Markets Can Move Fast

Presumably, you created your asset allocation for a reason. It’s the right level of risk for you. The further you let your portfolio drift from your asset allocation, the more exposed you are to differences from your desired risk levels. And this can make a real difference even over the course of a single day.

To see this in action, let’s look at the daily returns of two portfolios:

  1. 60 percent in the Vanguard 500 Index Fund (which tracks the S&P 500 Index), and 40 percent in the Vanguard Total Market Bond Fund,
  2. 70/30 portfolio using the same two funds.

What sort of difference do we see in their daily returns?

Well, on an average day, there’s really not that big of a difference. The average difference from 12/12/86 – 9/26/17 between the two portfolios is about 0.08 percent per day (this is still a decent amount of money though – with a $1 million portfolio, this is still a difference of about $800 per day).(3) This makes sense as we are moving the stock allocation 10 percent between the portfolios, and over the same period the Vanguard 500 Index fund had an average daily movement of 0.74 percent.
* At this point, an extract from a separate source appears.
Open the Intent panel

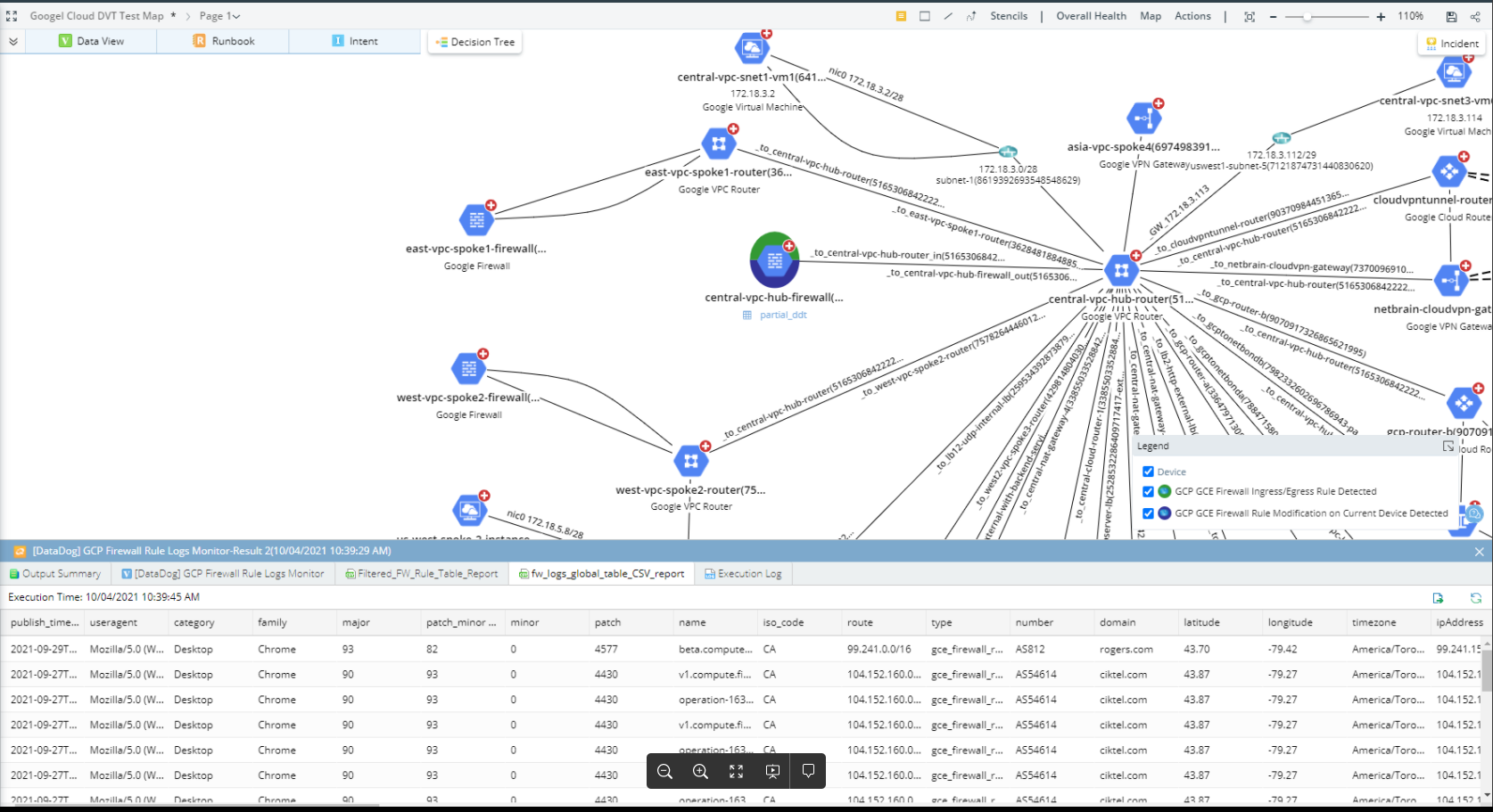coord(354,40)
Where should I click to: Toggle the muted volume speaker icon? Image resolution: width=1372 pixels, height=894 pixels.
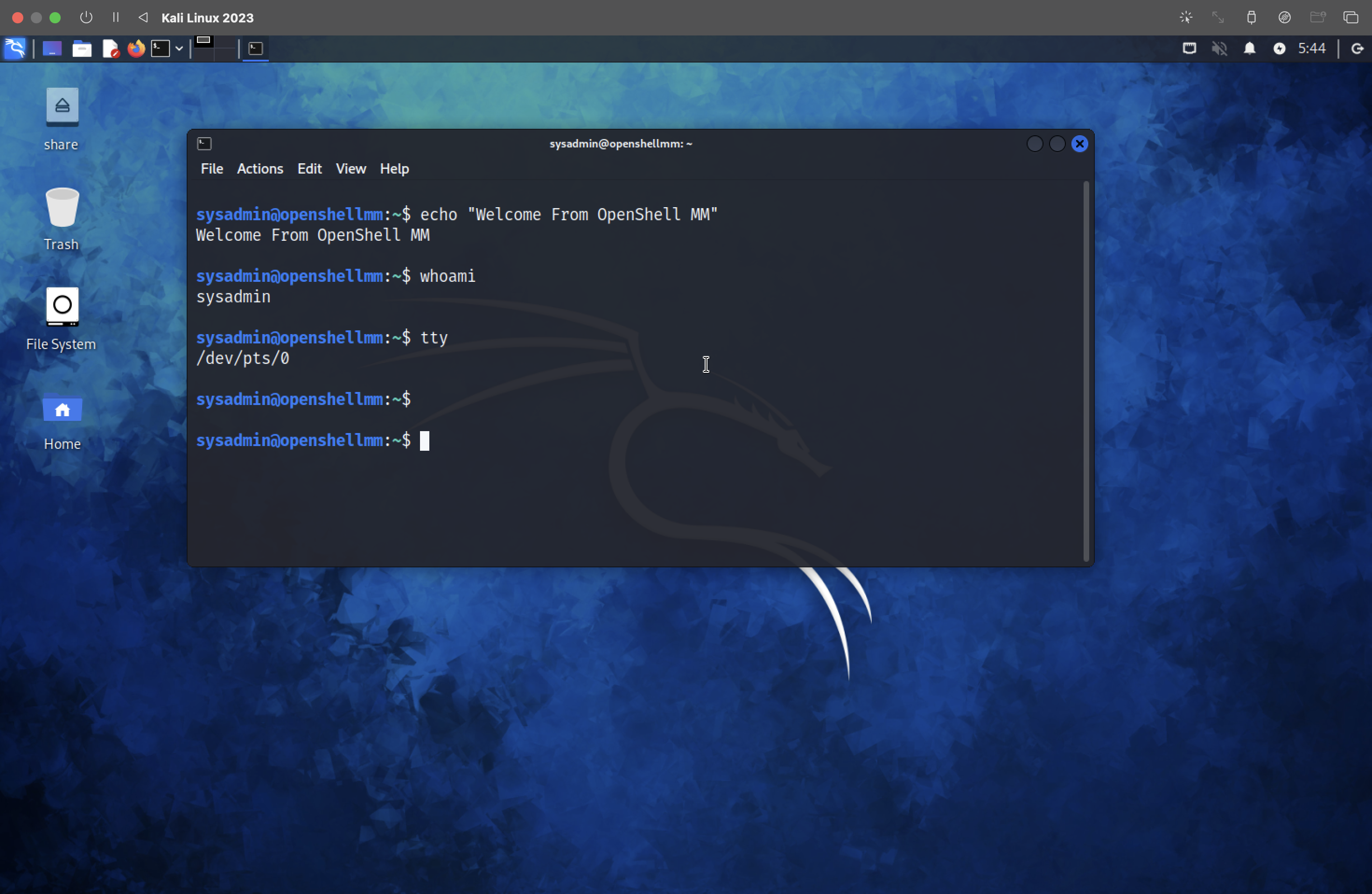coord(1219,49)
But while that difference adds up over time, what we’re really curious about are the big movements where you can get hurt by letting your portfolio drift.
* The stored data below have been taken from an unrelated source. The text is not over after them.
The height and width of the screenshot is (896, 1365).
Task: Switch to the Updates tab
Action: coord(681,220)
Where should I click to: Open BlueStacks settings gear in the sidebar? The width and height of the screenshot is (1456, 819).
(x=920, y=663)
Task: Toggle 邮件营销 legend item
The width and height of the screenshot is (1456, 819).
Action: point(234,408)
First off, the biggest difference between the two portfolios was on October 19, 1987 – Black Monday. The difference between the two portfolios was over 2 percent that day. Using that same $1 million portfolio, if you had let your allocation drift from 60/40 to 70/30, you would have lost more than an additional $20,000 in that single day.

Even if we look at (much) less extreme differences, the effects are pretty stark:

  • 1 out of every 33 days the difference was more the 0.3 percent ($3,000 on a $1 million portfolio)
  • 1 out of every 100 days, the difference was more than 0.45 percent ($4,500 on a $1 million portfolio)
  • 1 out of every 200 days, the difference was more than 0.65 percent ($6,500 on a $1 million portfolio)
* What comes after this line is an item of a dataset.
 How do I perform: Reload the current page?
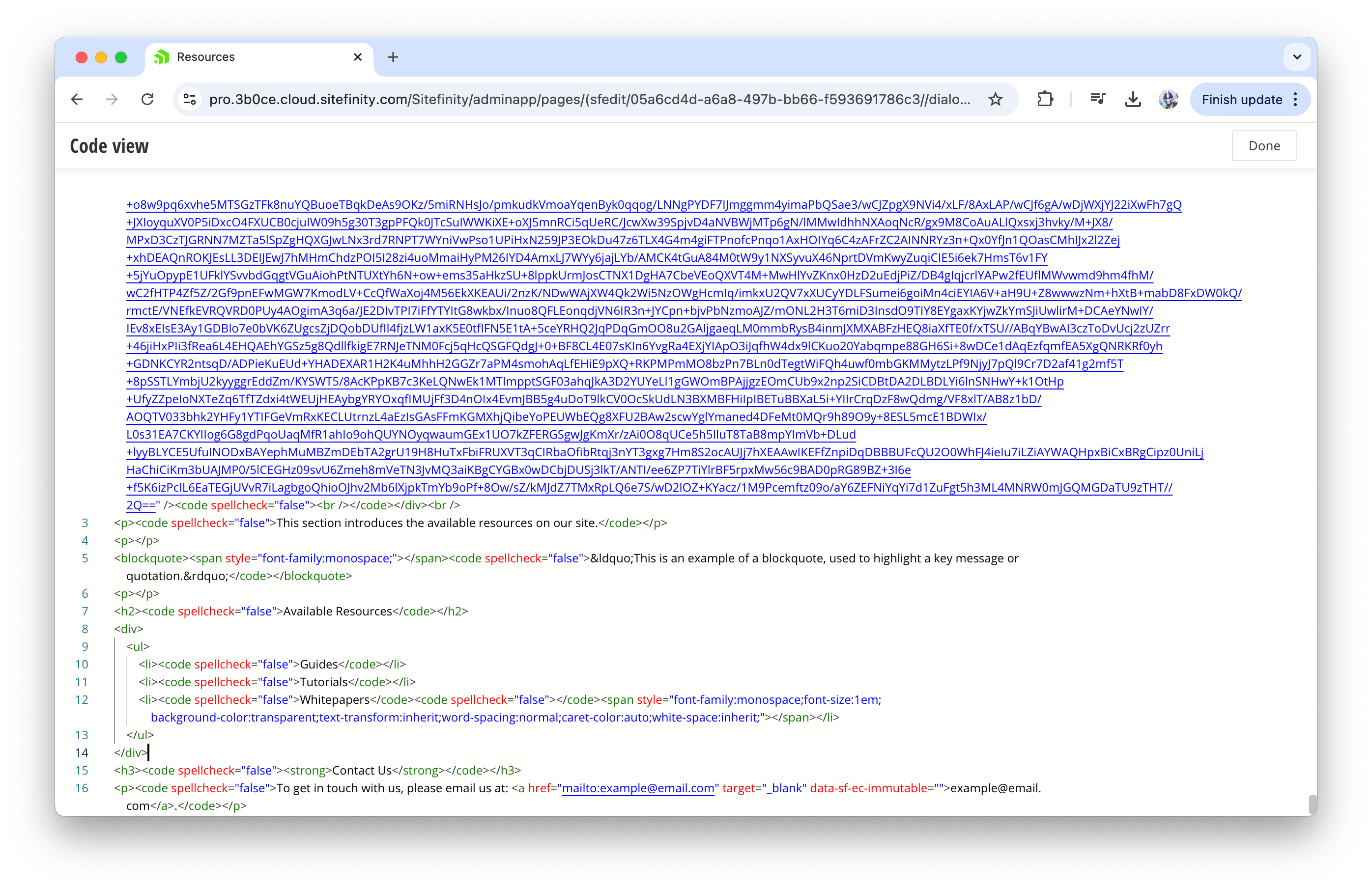click(x=147, y=100)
These may not seem like all that big of differences, but these are reasonably common events. On average, we would expect to see a difference of more than 0.7 percent every year.

But the real impact is on your investment discipline. If these accumulated differences make you (depending on what the market is doing) panic or sell out right after the markets drop, or start buying more stock so you stop missing out, you’ve put yourself right on the fear and greed roller coaster.

The fear and greed roller coaster is not a fun ride. You’re just setting yourself up to buy high and sell low. If you can stay disciplined, you can avoid this cycle and focus on harvesting the long-term gains you want.

Being Disciplined Doesn’t Mean Doing Nothing

Just because we can’t predict the future doesn’t mean we should sit on our hands. You’re not Ron Popeil, and you can’t set it and forget it. Every portfolio needs to be managed and manicured to make sure you are getting the level of risk that’s appropriate for you.

This starts with making sure that you have the right level of risk in your asset allocation, and then making sure that your portfolio reflects your asset allocation. There’s no point in spending the time to get your asset allocation right if you let your portfolio drift all over the place.

Managing your portfolio is never over. And it’s also never going to be perfect. This is always going to be a process of successive approximation. It’s like driving a car – you need to make constant adjustments to stay on the road. You can never really let go of the wheel – at least for very long. Your portfolio works the same way. If you stop paying attention, your portfolio is liable to go off the road.

To find out more about how to build an investment portfolio that works for you, read our eBook 9 Principles of Intelligent Investors.

(1) Represented by the S&P 500 Index and the Bloomberg Barclays US Aggregate Bond Index, respectively.

(2) We automatically check the allocation of all client accounts on a weekly basis, and manually review them every quarter to make sure all clients are invested appropriately.

(3) Since I want the difference between the two returns, I am subtracting the return of the 70/30 portfolio from the return of the 60/40 portfolio and taking the absolute value.